■ Records shown ■
-=-=-
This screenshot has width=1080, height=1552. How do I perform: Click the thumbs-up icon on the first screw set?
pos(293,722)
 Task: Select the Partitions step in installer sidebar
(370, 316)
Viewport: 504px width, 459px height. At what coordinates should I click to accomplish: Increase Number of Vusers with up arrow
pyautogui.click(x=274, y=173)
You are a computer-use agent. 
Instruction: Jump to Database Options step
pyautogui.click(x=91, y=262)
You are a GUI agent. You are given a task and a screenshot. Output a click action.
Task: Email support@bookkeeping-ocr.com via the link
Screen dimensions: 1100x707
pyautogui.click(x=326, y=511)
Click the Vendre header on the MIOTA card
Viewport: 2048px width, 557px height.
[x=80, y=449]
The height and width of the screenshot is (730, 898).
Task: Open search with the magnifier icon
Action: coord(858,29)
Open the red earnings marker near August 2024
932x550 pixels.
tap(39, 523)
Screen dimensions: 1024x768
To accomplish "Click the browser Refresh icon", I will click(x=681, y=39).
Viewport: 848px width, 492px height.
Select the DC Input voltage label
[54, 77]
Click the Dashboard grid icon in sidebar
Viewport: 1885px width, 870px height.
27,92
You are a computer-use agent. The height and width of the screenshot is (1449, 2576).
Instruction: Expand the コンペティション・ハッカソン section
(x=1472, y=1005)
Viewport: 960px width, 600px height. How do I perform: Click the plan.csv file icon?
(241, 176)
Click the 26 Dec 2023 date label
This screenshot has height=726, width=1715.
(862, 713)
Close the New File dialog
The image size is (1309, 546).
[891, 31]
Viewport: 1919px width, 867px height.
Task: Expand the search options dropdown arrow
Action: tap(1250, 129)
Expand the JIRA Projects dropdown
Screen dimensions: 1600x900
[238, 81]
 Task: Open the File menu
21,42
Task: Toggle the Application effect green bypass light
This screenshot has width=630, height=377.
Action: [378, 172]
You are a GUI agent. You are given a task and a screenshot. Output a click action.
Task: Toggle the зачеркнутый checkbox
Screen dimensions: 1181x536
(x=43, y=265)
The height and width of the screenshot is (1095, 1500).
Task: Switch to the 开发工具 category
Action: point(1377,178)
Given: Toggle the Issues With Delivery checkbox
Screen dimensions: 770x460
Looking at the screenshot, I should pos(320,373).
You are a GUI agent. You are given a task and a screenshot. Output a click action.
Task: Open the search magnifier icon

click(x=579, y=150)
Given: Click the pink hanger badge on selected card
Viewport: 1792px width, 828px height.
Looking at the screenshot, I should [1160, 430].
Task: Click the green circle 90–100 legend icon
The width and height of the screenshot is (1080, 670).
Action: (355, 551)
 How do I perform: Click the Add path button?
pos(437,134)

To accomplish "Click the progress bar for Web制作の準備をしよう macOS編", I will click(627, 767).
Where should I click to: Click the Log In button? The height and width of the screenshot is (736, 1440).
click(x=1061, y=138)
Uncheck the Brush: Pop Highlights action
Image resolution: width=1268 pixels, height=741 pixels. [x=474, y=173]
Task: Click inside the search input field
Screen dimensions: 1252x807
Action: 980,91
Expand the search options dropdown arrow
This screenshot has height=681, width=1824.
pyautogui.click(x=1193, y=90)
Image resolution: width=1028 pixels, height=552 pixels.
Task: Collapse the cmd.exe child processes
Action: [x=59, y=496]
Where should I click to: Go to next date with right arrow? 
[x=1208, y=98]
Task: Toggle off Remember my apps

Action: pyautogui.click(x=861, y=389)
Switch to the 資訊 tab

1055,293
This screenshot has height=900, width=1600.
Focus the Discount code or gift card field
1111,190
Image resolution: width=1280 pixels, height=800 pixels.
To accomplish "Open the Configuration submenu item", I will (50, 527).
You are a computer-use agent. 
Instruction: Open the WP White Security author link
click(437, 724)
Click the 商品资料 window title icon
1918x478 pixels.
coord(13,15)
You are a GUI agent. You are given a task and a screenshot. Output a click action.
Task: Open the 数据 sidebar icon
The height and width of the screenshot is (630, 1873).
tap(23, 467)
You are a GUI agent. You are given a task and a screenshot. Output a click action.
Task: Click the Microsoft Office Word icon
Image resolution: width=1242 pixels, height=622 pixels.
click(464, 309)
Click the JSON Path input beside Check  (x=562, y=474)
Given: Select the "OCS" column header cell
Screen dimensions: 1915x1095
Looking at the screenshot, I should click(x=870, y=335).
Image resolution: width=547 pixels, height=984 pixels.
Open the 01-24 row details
-=-=-
Each line holding the word "green" must be copied from the data.

■ Answer section ■
Task: Toggle the Application effect green bypass light
Task: Click the green circle 90–100 legend icon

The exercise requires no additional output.